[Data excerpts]
-------

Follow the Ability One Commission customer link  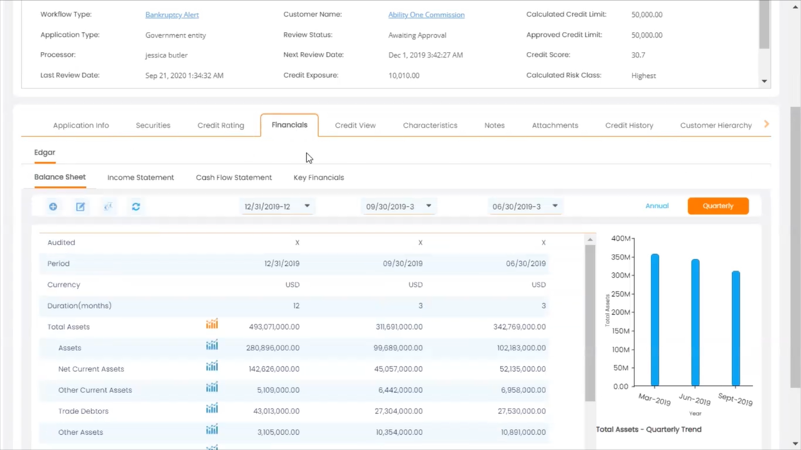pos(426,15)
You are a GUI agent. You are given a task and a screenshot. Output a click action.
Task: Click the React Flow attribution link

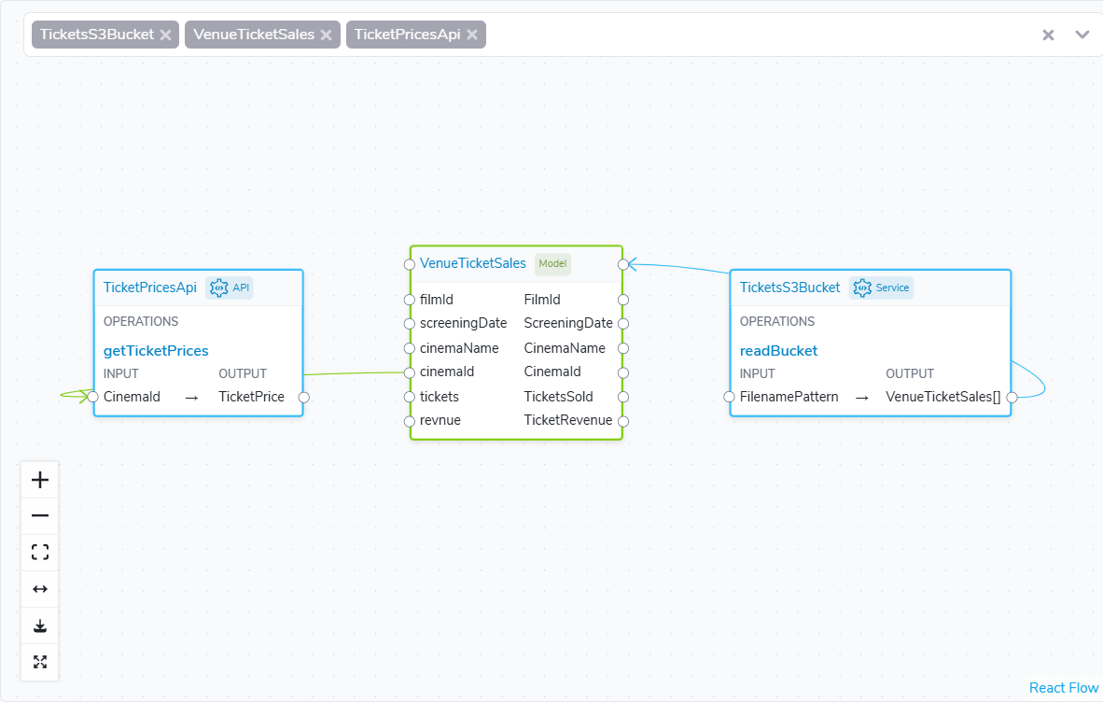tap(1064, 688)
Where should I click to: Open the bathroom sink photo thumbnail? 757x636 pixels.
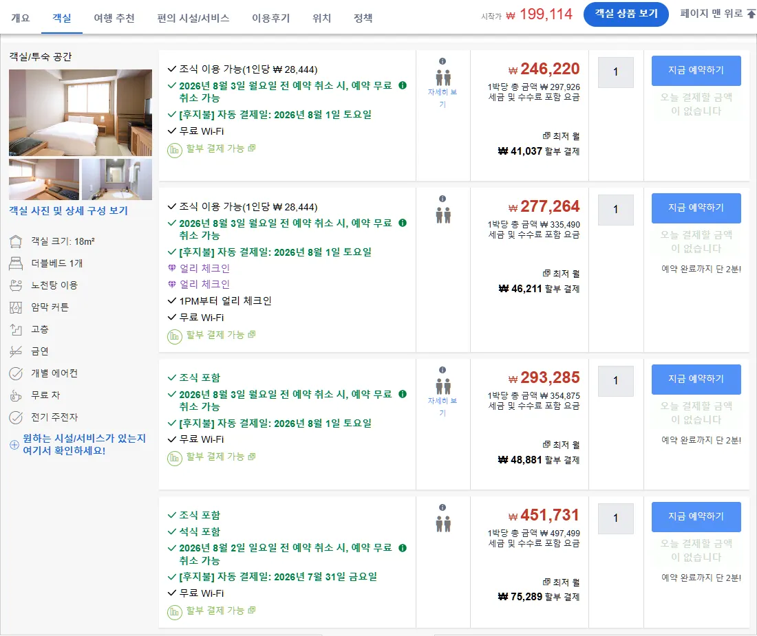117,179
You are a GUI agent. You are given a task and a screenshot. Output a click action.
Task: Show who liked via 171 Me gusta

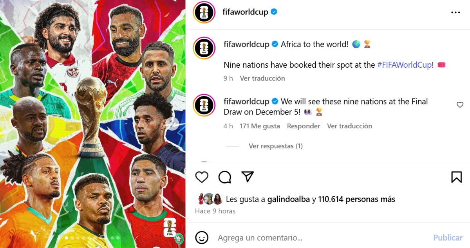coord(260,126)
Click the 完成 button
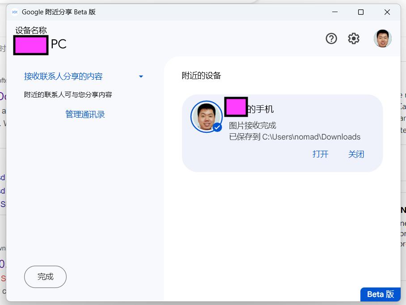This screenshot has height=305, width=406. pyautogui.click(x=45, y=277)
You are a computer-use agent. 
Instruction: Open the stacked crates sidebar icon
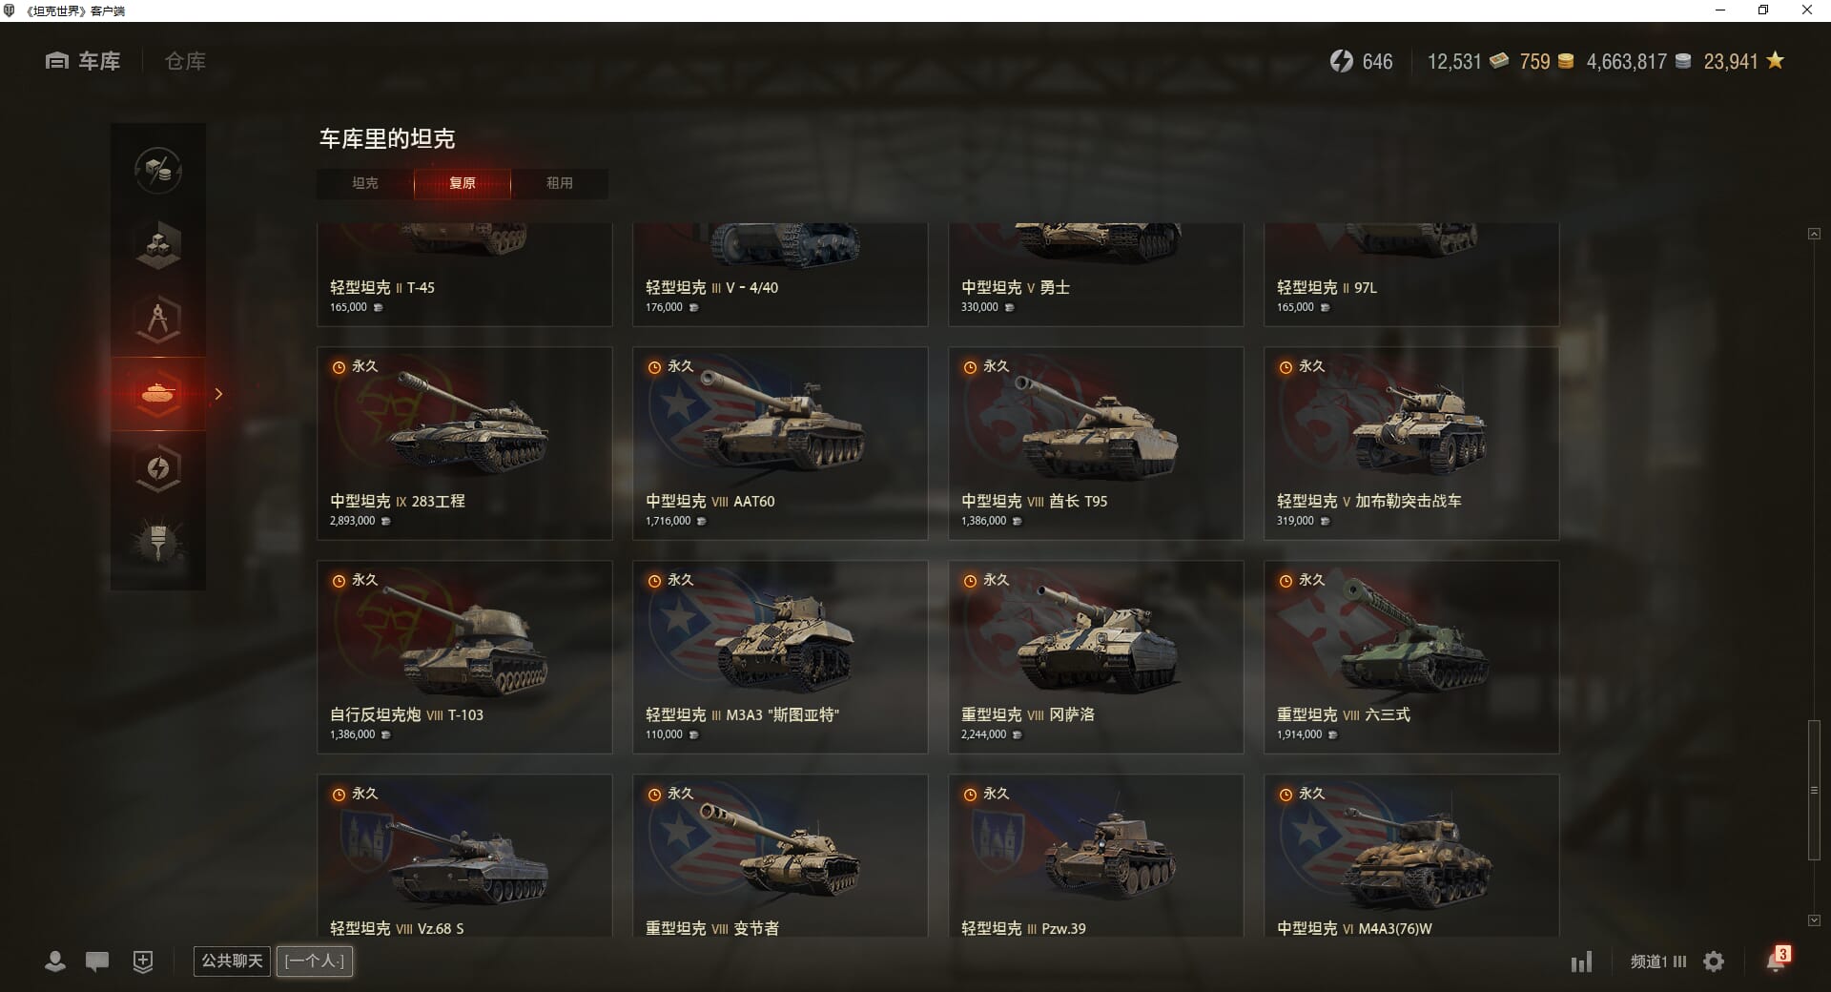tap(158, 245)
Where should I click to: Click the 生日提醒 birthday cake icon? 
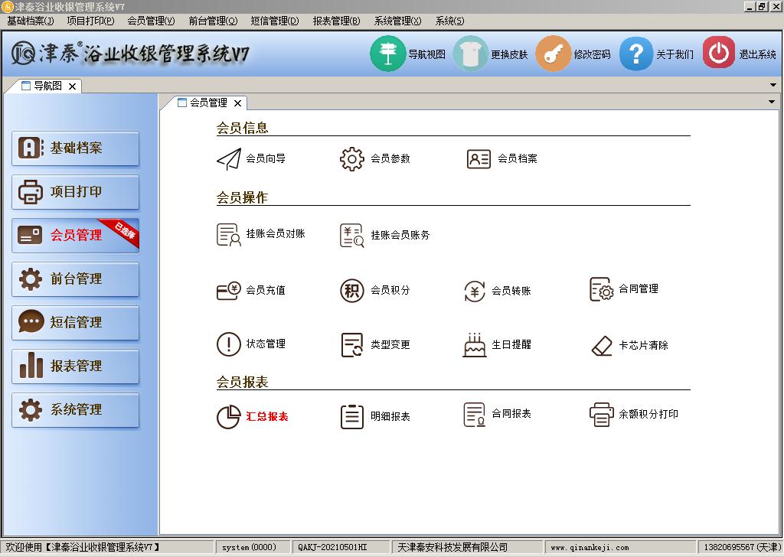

-------

**Prompt**
Leave out each picture and extract the lines from the one containing "Click the 完成 button" through the end of the records above, inclusive, exactly as they stand.

**Solved exercise**
Click the 完成 button
This screenshot has height=305, width=406. pyautogui.click(x=45, y=277)
You are a computer-use agent. 
Instruction: Open the stacked crates sidebar icon
tap(158, 245)
Where should I click to: Click the 生日提醒 birthday cake icon? 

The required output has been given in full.